The Jetsons - This cartoon gives us a glimpse of the future. Most people will agree that machines will eventually rise up and destroy their human creators (usually by unleashing some sort of nuclear holocaust). In the Jetsons’ future, machines have been a bit more subtle. Conveyor belts have made walking obsolete. Robots have made any sort of manual labor obsolete. Humans are free from having to do any kind of actual work, but this has made them weak. So weak, in fact, that the canine family of animals has risen up to challenge their once invincible masters. Astro has evolved to the point where he can :
A) Speak English (with a canine accent, perhaps there is some sort of Scooby-Astro conspiracy) ,
B) Walk erect, and C) Perform a number of complex tasks (such as operate a hovercar, no doubt a complicated vehicle) that were once exclusively human activities.

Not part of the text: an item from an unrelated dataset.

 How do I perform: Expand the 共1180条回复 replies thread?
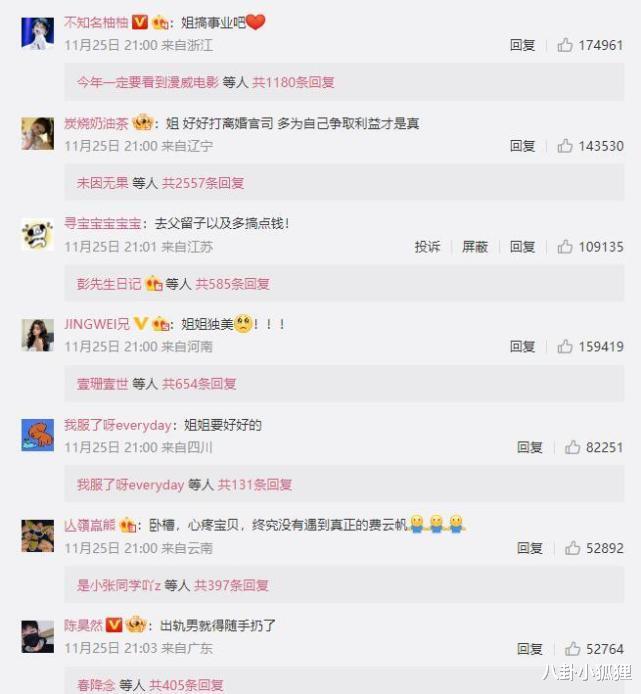point(293,82)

Only time will tell when the downfall of man is complete and canines, together with their mechanized allies, will become heir to the earth and reign over humanity.

GI JOE Where to begin on this one? As an ex Army reserve soldier, I can honestly say that my military experience was nowhere near as cool as this cartoon. Invisi-jets? They don’t exist. Hover Tanks? No such thing. Remember the Thai twins that represented the "corporate face" of Cobra? No such animal. I don’t know whether or not to feel relieved or sad.